For the first time, researchers animated a woman who lived in the period of Jōmon Ceramic Culture (BC 8000-BC 300) by removing most of the uncertainties by the DNA analysis.
The project team, which also houses scientists from the National Museum of Nature in Tokyo's Ueno district, displayed this remarkable reconstruction on March 12.
The analyzed DNA was taken from the female's minor teeth, which were thought to have lived in Jōmon period about 3,800 years ago.
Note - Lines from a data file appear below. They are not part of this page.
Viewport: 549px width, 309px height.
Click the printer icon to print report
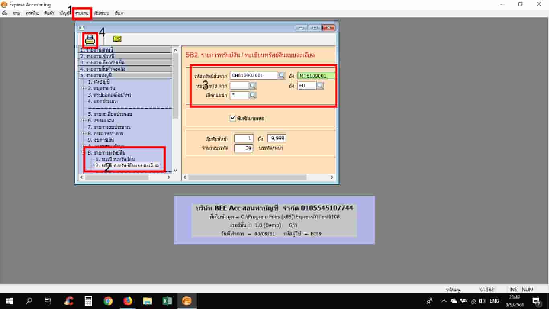[x=90, y=39]
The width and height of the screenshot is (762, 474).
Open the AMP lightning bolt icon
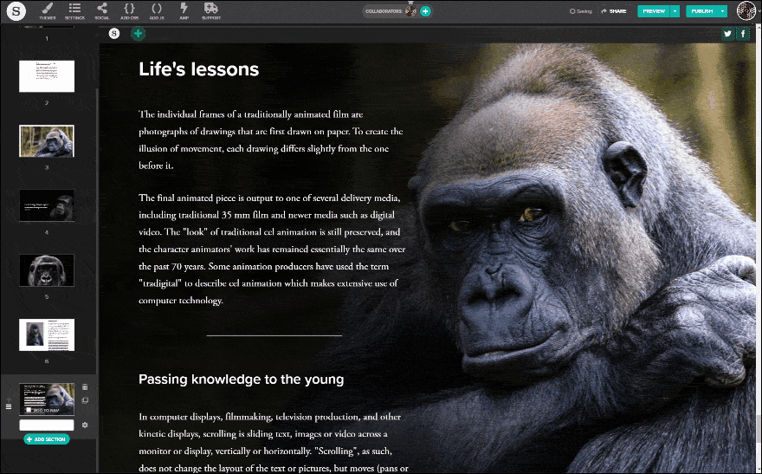tap(184, 10)
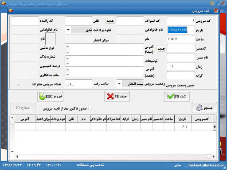Screen dimensions: 227x170
Task: Click the subscription code input field
Action: tap(130, 21)
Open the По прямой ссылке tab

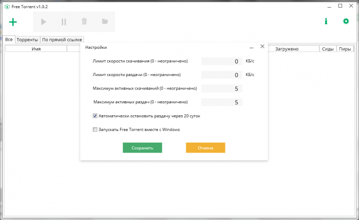pos(62,40)
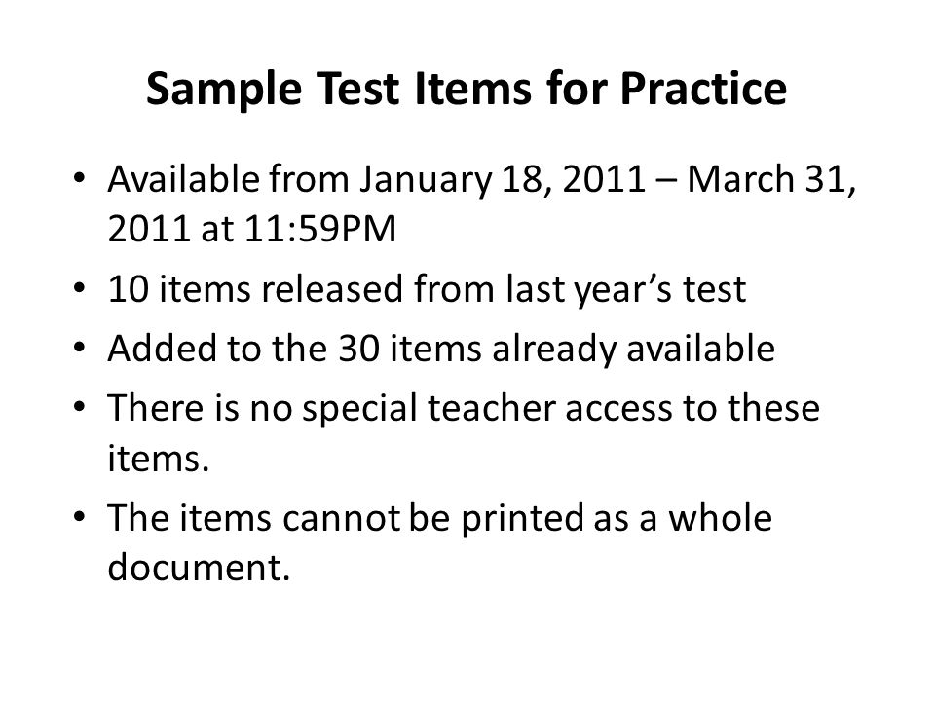Screen dimensions: 935x701
Task: Click the bullet point marker before 'Available'
Action: click(79, 177)
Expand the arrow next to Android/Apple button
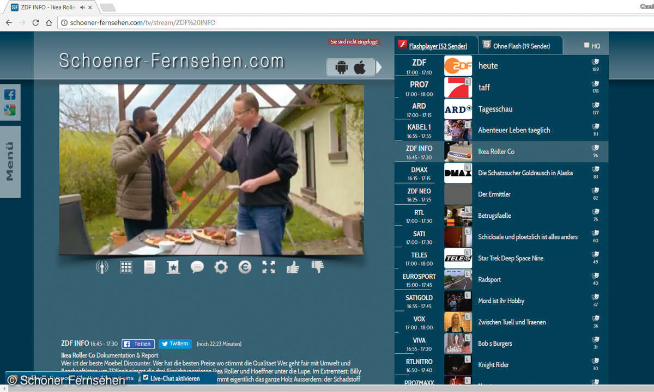Screen dimensions: 654x392 [379, 67]
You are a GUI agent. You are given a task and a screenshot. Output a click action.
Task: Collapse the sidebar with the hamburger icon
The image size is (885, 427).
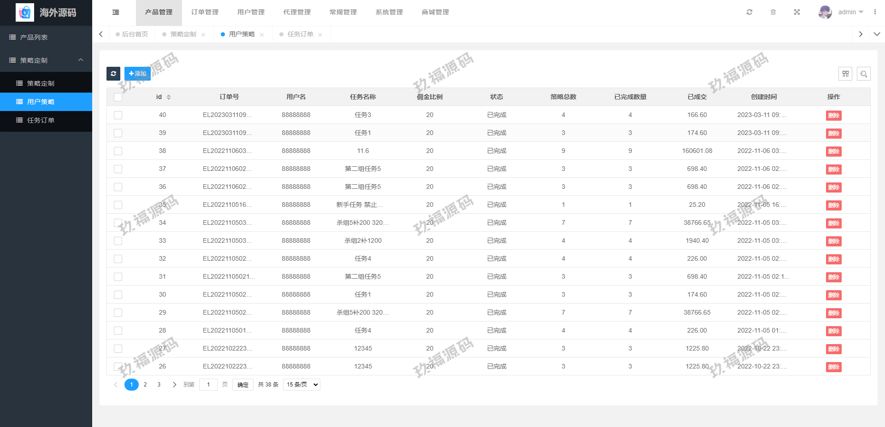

The skeletal remains of the woman, including the skull, were revealed in the historic site of Funadomari on Rebunto Island in Hokkaido.
The gene analysis carried out on DNA gave information about the determinative facial features of the woman, such as skin and eye color
Scientists have explained that women have a brighter test and lighter brownish eyes compared to today's people in Japan. Unlike today's Japanese, it is said that the skin of the skin and the thin, curly hair structure are particularly striking.
The team also confirms that the woman is about 140 cm in height and carries a blood group
Conventional facial reconstructions are based on the physical characteristics of the skull. Researchers have noted that this Japanese woman, aged 3,800 years, assumed the skin and eye color based on modern human qualities.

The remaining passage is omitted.